§ **Source extract**
1. Capitalism and Democracy
Introduction
The capitalist revolution made the escape from poverty possible.
➔ A minority of countries have achieved affluence.
➔ A significant majority of the world’s population has at least escaped from grinding poverty.
➔ Capitalism has:
◆ Brought advances in technology.
◆ Increased specialisation.
◆ Increased capital.
➔ HOWEVER, the capitalist revolution has also brought unprecedented global economic
inequalities, and growing threats to our natural environment.
Economic Inequality: Differences among members of a society in some economic attribute such as
wealth, income, or wages.
Democracy
Demands for a new political system in democracy; brought greater political equality and had some
mitigating effect on economic inequality.
Affluence and Income Inequality
Measuring Inequality
Statistics are used to make comparisons of incomes within and between countries and at different
periods.
➔ ‘Skyscraper’ Figure: A 3D visualisation of global inequality, where countries in the world are
lined up from poorest (left) to richest (right). For each country, the average income of the
poorest 10% is the lowest bar in the front. The average income of the richest 10% is the
highest bar for that country at the back. The width of the bar corresponds to the size of the
population.
➔ Rich/Poor Ratio: The ratio between the heights of the front and back bars as one measure of
inequality in a country. Trends:
◆ Differences between the rich and poor are huge within each country.
◆ Huge difference in income between countries.
➔ 90/10 Ratio: An alternative ratio between the income of the two individuals at the 90th and
10th percentiles.
Real GDP per capita
Gross Domestic Product (GDP) per capita: The most common income measure, measuring the total
value of all the goods and services produced in a country in a given period (e.g. a year). Economists
can use historical records to apply the same rules and estimate GDP per capita over periods that go
back centuries. To make meaningful comparisons between countries, adjustments need to be made:
1. Divide a country’s total GDP by its population, to derive GDP per capita: a measure of
average annual income.

§ **Material provided**

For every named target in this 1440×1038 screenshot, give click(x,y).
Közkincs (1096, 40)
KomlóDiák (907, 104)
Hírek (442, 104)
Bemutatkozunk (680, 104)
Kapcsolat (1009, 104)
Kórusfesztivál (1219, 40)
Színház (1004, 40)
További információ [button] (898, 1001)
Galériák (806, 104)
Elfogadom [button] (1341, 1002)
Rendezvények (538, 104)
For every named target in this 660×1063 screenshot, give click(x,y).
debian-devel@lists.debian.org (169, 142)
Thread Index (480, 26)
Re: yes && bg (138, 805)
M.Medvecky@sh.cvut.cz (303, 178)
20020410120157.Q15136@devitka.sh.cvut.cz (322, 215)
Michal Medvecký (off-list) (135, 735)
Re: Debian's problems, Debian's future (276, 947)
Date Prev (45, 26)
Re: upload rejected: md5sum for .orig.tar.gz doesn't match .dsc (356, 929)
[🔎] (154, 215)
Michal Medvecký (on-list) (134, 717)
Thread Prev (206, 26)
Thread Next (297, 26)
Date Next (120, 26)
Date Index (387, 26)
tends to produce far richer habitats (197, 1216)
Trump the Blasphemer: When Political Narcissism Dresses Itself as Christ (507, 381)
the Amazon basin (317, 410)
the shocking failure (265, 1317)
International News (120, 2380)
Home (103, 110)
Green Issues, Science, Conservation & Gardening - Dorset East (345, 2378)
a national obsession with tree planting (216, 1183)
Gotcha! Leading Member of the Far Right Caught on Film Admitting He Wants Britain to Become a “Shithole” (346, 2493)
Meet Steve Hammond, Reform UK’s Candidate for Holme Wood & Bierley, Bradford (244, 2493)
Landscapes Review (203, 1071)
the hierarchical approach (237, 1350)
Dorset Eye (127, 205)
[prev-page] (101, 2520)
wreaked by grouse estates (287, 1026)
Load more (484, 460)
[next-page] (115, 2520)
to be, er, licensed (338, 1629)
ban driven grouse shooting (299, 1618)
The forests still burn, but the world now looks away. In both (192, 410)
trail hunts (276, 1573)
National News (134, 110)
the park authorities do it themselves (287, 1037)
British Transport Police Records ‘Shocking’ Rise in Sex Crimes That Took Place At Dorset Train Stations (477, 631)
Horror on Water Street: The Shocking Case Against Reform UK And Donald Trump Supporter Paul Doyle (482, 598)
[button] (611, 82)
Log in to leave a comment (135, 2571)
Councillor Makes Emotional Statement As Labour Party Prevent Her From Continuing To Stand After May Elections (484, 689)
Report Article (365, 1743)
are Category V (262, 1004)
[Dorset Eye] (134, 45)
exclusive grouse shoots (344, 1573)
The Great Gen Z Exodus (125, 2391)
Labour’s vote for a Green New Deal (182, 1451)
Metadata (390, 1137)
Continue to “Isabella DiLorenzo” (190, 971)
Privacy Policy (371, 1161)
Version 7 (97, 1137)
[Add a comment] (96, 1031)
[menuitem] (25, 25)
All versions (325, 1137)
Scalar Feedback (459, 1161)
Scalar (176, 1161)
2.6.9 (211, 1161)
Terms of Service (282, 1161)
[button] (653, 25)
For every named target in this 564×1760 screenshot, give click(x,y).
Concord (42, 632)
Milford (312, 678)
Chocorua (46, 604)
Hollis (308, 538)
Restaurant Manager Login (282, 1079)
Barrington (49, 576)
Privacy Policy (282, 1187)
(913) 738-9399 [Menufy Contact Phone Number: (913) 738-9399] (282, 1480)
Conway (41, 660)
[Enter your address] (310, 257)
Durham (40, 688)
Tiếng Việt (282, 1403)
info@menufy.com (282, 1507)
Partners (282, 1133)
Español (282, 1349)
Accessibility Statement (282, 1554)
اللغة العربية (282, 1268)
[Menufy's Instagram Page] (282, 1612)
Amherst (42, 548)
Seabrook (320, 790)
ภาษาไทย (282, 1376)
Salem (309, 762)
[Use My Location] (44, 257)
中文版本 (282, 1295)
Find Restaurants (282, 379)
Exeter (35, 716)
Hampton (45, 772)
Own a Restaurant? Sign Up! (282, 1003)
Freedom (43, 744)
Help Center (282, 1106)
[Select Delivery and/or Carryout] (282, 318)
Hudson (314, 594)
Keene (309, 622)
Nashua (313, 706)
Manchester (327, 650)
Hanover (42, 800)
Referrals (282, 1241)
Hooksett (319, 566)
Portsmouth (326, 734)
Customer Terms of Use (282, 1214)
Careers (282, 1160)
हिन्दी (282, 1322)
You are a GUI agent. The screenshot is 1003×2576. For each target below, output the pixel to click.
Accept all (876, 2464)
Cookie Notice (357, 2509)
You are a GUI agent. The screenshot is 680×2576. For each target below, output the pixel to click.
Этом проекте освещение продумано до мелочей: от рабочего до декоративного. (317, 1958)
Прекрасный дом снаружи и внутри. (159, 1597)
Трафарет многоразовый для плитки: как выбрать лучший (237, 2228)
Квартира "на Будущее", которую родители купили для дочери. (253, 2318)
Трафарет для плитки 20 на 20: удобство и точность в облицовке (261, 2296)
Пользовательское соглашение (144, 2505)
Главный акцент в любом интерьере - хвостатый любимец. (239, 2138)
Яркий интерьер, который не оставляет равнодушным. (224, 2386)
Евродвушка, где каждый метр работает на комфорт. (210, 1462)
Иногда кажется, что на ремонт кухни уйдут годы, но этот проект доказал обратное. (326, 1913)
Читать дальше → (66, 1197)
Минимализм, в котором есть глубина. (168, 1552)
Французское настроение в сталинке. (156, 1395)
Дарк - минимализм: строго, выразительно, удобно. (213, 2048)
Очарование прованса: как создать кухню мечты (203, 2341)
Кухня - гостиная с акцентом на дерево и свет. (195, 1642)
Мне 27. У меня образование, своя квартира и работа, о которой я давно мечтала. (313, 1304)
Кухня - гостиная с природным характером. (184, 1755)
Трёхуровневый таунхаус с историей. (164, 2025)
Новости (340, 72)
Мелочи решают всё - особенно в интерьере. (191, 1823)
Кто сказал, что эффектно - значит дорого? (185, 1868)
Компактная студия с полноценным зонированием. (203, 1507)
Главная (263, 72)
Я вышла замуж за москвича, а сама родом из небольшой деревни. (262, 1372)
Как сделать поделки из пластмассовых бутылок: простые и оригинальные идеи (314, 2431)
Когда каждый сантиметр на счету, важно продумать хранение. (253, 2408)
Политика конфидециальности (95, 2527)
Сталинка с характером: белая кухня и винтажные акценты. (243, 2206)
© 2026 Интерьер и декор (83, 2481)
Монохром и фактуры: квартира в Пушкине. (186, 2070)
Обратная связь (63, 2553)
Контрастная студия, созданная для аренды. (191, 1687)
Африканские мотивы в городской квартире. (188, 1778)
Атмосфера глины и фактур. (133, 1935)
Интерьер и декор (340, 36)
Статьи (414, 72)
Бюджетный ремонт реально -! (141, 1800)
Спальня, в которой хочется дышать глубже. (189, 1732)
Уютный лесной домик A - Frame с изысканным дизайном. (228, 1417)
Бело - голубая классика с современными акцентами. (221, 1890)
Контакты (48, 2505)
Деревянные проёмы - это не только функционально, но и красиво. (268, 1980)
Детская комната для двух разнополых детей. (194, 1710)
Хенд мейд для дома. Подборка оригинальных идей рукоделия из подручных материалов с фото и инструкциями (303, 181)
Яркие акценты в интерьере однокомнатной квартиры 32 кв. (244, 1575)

§ **What you need to do**
A. Reproduce word for word the part of the notes on capitalism and democracy starting at "Affluence and Income" and ending at "within each country.".
B. In the notes on capitalism and democracy, what does the width of each bar in the 'Skyscraper' figure correspond to?
C. Continue the notes on capitalism and democracy from where they stop.
You won't need the records for any of this.

§ **Responses by task**
A.
Affluence and Income Inequality
Measuring Inequality
Statistics are used to make comparisons of incomes within and between countries and at different
periods.
➔ ‘Skyscraper’ Figure: A 3D visualisation of global inequality, where countries in the world are
lined up from poorest (left) to richest (right). For each country, the average income of the
poorest 10% is the lowest bar in the front. The average income of the richest 10% is the
highest bar for that country at the back. The width of the bar corresponds to the size of the
population.
➔ Rich/Poor Ratio: The ratio between the heights of the front and back bars as one measure of
inequality in a country. Trends:
◆ Differences between the rich and poor are huge within each country.

B. The size of the population.

C.
, 3
2. Correct for changes in spending power within the country (i.e., if GDP per capita rises, but
inflation also rises then the actual spending power of incomes has not risen; no real change in
incomes). It needs to be corrected for inflation to calculate real GDP.
➔ Inflation: An increase in the general price level in the economy.
➔ Real GDP: An inflation-adjusted measure of the market value of the output of the
economy in a given period.
3. To compare GDP per capita between countries, it needs to be measured in the same units
(e.g., the US dollar is a commonly-used unit).
4. Adjust GDP to reflect the purchasing power parity (PPP).
➔ PPP: A statistical correction allowing comparisons of the number of goods people can
buy in different countries that have different currencies.
Line Graph: A chart that shows the behaviour of a particular variable or variables over time. It uses a
‘linear’ scale; each ‘unit’ on the vertical axis represents the same amount. HOWEVER, this scale
does not represent the experience of real people well.
➔ History’s Hockey Stick: A line graph of the real GDP per capita in five countries (Britain,
Japan, Italy, China and India) between 1000–2016.
Economic Growth
The (real) GDP Growth Rate: Used to calculate the annual growth rate of real GDP in a year.
Percentage changes allow us to compare the real GDP growth of a country in different years.
➔ E.g., if real GDP in Country A grew by 1% compared to 2% in Country B, we can say that
Country B’s economy grew faster than Country A’s.
Real GDP Growth Rate:
● 𝑡: The year.
● 𝐺𝐷𝑃𝑡: Real GDP in year 𝑡.
𝐺𝐷𝑃𝑡−𝐺𝐷𝑃𝑡−1
𝑔𝑡(%) = 𝐺𝐷𝑃𝑡−1
∗ 100%
Compound Annual Growth Rate (CAGR): The comparison of the annual growth rate with the average
annual growth rate. Here the principle of compounding is used. This rate is used to calculate
compound annual growth rates over long periods, such as decades.
CAGR:
● 𝐺𝐷𝑃𝑡1: GDP of the most recent year for comparison (e.g., 2011).
● 𝐺𝐷𝑃𝑡2: GDP of the earliest year for comparison (e.g., 1950).
● 𝑛: The difference in years between the two chosen dates (e.g. 61 years).
1
⎡ ⎤
( )
𝐺𝐷𝑃𝑡1 𝑛
𝑔𝑡(%) = ⎢ − 1⎥ ∗ 100%
⎢ 𝐺𝐷𝑃𝑡2 ⎥
⎣ ⎦
, 4
‘Rule of 70’: Look at growth rates over long periods, in which case the number in the denominator is
the compound annual growth rate. If the economy is growing at a constant rate, the number of years it
will take for real GDP per capita to double is approximately 70 divided by the annual growth rate.
Ratio Scale: A scale that uses distances on a graph to represent ratios. Using this scale:
● A straight line means a constant growth rate.
● A steeper line means a faster growth rate.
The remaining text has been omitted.